## Set of tasks
[a] List every email address that appears in the mailing list post.
[b] Answer these questions about the mailing list post:
(i) What date and time is given for the post?
(ii) What does the quoted message say is nearly constant and not language dependent?
(iii) Which language does the last paragraph use as its example of moving data around registers?

:: Text

Experiences/guidance on teaching Python as a first programming language

Joel Goldstick joel.goldstick at gmail.com
Tue Dec 17 13:39:23 EST 2013


On Tue, Dec 17, 2013 at 1:20 PM, Chris Angelico <rosuav at gmail.com> wrote:

> On Wed, Dec 18, 2013 at 5:03 AM, rusi <rustompmody at gmail.com> wrote:
> > On Tuesday, December 17, 2013 8:21:39 PM UTC+5:30, Neil Cerutti wrote:
> >> I can't think of a reference, but I to recall that
> >> bugs-per-line-of-code is nearly constant; it is not language
> >> dependent. So, unscientifically, the more work you can get done
> >> in a line of code, then the fewer bugs you'll have per amount of
> >> work done.
> >
>
If its true that bugs per line of code is more or less a constant, I think
the key is that some languages are more expressive than others.  So, in
assembler, you are moving data around registers, and doing basic math,
etc.  It takes a lot of code to get something done.  So maybe more bugs.

::::
:: Dataset content

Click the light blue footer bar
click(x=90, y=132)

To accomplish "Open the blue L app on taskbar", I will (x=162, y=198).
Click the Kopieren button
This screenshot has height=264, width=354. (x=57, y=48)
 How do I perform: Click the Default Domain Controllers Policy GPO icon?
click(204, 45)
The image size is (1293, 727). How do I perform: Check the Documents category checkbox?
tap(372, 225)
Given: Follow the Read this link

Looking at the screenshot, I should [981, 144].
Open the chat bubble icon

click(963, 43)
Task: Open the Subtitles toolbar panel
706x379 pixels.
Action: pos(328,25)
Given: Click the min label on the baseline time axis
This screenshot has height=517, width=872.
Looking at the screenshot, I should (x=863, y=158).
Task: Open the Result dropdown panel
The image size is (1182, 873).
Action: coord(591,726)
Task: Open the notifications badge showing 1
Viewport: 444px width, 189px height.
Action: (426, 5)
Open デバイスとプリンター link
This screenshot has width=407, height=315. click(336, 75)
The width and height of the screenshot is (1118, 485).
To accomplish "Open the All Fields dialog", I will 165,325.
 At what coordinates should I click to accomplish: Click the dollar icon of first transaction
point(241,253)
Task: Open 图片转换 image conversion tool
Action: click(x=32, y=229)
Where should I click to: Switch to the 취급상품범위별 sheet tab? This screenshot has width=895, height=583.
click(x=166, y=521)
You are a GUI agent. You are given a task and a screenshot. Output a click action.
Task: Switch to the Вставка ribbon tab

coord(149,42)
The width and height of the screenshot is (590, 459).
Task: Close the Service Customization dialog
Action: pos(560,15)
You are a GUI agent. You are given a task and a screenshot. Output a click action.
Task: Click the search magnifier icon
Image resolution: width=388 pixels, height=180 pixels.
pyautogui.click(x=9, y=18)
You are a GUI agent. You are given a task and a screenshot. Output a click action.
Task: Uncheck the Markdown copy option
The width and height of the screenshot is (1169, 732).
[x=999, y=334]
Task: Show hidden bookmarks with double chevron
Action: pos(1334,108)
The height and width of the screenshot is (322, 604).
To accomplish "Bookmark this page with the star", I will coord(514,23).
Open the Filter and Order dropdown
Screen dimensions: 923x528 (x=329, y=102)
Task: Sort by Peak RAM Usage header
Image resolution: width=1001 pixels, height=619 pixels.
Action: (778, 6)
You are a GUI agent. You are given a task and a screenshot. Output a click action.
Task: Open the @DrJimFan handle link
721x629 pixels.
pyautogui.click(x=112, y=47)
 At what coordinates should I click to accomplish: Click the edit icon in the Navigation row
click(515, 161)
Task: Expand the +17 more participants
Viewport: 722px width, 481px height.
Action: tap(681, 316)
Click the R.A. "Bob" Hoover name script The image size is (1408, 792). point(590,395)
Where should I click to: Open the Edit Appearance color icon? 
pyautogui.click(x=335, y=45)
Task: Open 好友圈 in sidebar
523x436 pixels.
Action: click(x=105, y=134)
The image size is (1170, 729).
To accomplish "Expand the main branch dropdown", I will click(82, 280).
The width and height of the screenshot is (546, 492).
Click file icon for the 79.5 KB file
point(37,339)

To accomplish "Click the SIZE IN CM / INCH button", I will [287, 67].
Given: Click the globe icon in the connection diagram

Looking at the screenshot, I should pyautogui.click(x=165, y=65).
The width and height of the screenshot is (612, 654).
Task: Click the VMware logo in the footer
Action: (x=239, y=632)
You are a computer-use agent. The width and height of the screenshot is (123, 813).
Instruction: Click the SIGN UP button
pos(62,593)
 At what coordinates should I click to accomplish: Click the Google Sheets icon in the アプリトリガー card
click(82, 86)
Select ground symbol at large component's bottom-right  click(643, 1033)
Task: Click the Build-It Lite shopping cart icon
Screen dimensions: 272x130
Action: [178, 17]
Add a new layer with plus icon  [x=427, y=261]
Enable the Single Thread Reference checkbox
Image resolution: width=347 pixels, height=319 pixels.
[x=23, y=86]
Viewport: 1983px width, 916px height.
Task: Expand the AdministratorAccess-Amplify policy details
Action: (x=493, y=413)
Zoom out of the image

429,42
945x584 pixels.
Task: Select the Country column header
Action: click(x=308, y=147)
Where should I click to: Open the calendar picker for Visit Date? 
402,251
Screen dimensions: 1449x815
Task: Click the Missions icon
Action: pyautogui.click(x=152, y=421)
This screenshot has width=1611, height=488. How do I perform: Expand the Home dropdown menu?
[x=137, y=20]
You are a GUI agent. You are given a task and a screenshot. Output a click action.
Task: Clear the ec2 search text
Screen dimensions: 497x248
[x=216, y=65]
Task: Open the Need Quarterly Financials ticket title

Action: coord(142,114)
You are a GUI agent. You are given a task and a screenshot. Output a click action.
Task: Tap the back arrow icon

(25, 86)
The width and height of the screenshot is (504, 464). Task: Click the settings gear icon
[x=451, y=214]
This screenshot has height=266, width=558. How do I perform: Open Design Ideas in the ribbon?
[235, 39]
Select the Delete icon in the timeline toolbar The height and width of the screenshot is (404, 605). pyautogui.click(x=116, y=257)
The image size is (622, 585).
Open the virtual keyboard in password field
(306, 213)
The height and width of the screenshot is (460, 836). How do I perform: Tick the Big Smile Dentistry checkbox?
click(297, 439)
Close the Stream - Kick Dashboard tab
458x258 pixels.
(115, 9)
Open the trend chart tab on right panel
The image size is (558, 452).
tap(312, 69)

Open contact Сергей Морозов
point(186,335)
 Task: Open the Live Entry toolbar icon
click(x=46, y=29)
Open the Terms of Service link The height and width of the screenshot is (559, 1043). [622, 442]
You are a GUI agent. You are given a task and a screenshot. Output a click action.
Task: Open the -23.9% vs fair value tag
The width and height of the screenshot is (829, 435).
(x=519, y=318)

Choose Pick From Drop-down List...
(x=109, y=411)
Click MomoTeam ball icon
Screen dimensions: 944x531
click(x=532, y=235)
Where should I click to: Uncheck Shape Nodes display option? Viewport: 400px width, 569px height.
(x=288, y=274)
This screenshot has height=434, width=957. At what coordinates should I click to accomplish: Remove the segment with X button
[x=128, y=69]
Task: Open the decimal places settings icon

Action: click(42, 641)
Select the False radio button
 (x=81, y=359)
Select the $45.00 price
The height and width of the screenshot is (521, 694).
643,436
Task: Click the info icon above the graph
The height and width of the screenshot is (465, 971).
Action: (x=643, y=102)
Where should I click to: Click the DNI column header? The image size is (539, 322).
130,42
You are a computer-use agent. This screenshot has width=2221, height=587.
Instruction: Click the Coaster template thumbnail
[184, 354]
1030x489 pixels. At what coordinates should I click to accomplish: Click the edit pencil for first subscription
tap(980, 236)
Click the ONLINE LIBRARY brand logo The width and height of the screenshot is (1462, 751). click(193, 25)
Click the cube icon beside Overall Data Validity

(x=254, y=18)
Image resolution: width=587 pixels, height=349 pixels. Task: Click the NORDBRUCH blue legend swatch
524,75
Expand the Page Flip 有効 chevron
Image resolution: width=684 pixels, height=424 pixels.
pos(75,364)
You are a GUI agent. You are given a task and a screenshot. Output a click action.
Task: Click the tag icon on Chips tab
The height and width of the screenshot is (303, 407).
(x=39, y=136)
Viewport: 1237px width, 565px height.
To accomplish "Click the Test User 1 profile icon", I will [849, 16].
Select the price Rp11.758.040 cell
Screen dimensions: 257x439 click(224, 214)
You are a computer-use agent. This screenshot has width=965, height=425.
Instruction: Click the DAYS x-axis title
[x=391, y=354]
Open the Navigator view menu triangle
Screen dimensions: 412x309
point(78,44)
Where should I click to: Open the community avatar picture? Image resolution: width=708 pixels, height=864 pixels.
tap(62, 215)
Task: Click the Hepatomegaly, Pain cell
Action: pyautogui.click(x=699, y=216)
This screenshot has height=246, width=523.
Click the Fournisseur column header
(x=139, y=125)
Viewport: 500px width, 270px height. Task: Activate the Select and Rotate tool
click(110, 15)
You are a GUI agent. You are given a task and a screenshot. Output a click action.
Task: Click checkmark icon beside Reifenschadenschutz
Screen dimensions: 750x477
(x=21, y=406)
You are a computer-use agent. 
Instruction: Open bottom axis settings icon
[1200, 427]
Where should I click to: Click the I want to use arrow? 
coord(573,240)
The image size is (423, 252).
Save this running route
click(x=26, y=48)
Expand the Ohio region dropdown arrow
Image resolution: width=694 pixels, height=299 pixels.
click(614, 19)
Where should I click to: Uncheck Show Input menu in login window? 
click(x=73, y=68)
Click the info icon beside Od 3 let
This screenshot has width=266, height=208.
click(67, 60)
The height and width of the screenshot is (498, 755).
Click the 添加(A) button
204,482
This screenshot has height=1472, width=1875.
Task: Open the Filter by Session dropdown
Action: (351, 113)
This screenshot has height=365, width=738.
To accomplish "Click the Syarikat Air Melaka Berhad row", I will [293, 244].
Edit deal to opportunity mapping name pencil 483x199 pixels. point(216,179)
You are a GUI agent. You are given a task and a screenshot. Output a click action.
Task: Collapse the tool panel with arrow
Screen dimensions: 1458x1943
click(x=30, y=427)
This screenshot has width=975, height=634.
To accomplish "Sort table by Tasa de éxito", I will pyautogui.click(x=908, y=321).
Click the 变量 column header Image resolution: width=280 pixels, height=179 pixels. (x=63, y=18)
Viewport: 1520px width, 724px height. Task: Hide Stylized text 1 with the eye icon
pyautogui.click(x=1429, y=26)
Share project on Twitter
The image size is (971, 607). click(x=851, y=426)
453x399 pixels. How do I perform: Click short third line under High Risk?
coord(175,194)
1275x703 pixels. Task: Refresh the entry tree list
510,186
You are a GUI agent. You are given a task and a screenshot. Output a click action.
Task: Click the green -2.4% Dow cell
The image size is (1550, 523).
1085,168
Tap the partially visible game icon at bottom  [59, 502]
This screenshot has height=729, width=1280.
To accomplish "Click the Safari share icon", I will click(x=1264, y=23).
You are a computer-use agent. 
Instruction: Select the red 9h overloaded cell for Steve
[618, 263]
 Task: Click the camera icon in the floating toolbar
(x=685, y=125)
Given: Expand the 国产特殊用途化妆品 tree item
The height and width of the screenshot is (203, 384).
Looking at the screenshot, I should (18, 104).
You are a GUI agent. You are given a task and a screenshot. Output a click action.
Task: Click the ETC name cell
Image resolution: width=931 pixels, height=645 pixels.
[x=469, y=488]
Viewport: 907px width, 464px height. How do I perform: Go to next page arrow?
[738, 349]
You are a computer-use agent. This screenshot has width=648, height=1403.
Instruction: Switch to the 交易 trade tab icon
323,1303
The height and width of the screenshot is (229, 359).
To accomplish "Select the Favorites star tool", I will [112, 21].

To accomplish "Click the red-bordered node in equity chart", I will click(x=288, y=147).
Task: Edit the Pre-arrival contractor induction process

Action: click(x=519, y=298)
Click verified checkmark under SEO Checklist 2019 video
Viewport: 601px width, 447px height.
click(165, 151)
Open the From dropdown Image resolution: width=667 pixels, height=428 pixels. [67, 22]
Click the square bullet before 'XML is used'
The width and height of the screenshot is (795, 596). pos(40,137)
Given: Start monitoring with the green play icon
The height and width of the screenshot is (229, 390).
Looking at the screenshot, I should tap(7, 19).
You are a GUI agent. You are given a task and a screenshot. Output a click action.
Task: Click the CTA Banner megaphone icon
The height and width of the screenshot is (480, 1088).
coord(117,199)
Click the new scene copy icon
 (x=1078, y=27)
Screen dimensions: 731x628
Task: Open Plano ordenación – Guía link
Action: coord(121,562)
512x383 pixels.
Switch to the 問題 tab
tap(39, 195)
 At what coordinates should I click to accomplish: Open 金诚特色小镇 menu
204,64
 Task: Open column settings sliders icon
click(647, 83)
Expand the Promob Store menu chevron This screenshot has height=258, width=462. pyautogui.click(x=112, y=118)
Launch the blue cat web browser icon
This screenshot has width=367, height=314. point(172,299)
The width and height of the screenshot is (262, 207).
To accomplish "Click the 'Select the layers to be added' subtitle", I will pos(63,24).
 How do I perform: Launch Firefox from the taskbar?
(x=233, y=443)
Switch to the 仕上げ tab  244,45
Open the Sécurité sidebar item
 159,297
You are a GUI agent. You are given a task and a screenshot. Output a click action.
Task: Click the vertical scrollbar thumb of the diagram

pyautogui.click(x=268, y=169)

::::

## Exercise results
[a]
joel.goldstick at gmail.com
rosuav at gmail.com
rustompmody at gmail.com

[b]
(i) Tue Dec 17 13:39:23 EST 2013
(ii) Bugs-per-line-of-code
(iii) Assembler